Given request - Return the following lines verbatim, everything from the line containing "This screenshot has width=269, height=153." down to the line containing "click(x=81, y=41)".

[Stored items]
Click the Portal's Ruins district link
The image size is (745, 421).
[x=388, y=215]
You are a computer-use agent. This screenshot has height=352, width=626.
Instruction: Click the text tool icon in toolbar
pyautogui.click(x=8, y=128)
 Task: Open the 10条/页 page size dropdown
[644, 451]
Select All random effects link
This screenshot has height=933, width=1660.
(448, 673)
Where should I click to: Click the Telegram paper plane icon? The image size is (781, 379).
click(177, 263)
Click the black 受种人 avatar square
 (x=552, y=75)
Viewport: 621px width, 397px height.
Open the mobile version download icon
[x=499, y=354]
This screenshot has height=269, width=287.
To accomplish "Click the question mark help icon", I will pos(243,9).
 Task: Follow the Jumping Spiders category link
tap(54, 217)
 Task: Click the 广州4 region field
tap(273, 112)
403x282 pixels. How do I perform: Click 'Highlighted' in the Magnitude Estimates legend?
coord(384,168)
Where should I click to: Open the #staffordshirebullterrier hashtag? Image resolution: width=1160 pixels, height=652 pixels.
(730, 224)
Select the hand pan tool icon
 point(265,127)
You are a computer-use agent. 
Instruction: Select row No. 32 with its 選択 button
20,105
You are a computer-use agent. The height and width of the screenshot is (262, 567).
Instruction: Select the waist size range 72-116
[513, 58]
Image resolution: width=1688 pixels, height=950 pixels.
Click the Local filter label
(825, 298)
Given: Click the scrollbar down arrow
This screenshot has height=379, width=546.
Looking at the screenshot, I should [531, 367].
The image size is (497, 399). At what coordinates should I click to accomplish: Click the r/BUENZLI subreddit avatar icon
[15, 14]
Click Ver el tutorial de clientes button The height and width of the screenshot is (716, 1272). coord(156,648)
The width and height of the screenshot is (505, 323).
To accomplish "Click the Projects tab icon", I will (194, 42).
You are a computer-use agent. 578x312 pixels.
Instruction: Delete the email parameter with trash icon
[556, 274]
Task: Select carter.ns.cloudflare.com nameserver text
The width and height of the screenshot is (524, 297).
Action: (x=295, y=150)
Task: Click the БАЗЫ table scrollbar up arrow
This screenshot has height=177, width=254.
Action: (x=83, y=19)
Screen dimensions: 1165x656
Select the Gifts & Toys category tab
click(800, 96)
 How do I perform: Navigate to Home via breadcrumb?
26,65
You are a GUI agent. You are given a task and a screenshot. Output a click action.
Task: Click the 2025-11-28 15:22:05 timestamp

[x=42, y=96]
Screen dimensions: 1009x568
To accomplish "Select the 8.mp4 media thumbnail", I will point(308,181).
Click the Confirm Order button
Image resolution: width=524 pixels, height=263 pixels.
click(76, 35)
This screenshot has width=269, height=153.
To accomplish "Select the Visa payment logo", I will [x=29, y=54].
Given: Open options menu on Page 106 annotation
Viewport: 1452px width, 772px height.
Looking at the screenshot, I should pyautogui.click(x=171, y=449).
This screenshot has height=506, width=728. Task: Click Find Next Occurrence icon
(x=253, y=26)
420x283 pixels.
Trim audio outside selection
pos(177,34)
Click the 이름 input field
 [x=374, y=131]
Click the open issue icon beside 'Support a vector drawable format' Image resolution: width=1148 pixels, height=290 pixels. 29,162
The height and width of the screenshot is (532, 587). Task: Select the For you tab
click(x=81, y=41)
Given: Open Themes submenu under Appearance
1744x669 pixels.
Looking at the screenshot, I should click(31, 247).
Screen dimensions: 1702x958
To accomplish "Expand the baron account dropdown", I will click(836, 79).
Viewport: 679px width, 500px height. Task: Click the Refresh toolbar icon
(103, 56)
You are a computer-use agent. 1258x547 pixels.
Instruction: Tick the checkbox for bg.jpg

Result of the exercise -
This screenshot has width=269, height=153.
To accomplish "Select the Visa payment logo", I will [x=29, y=54].
Given: Open options menu on Page 106 annotation
Viewport: 1452px width, 772px height.
Looking at the screenshot, I should pyautogui.click(x=171, y=449).
This screenshot has height=506, width=728. Task: Click Find Next Occurrence icon
(x=253, y=26)
420x283 pixels.
Trim audio outside selection
pos(177,34)
Click the 이름 input field
 [x=374, y=131]
Click the open issue icon beside 'Support a vector drawable format' Image resolution: width=1148 pixels, height=290 pixels. 29,162
The height and width of the screenshot is (532, 587). Task: Select the For you tab
click(x=81, y=41)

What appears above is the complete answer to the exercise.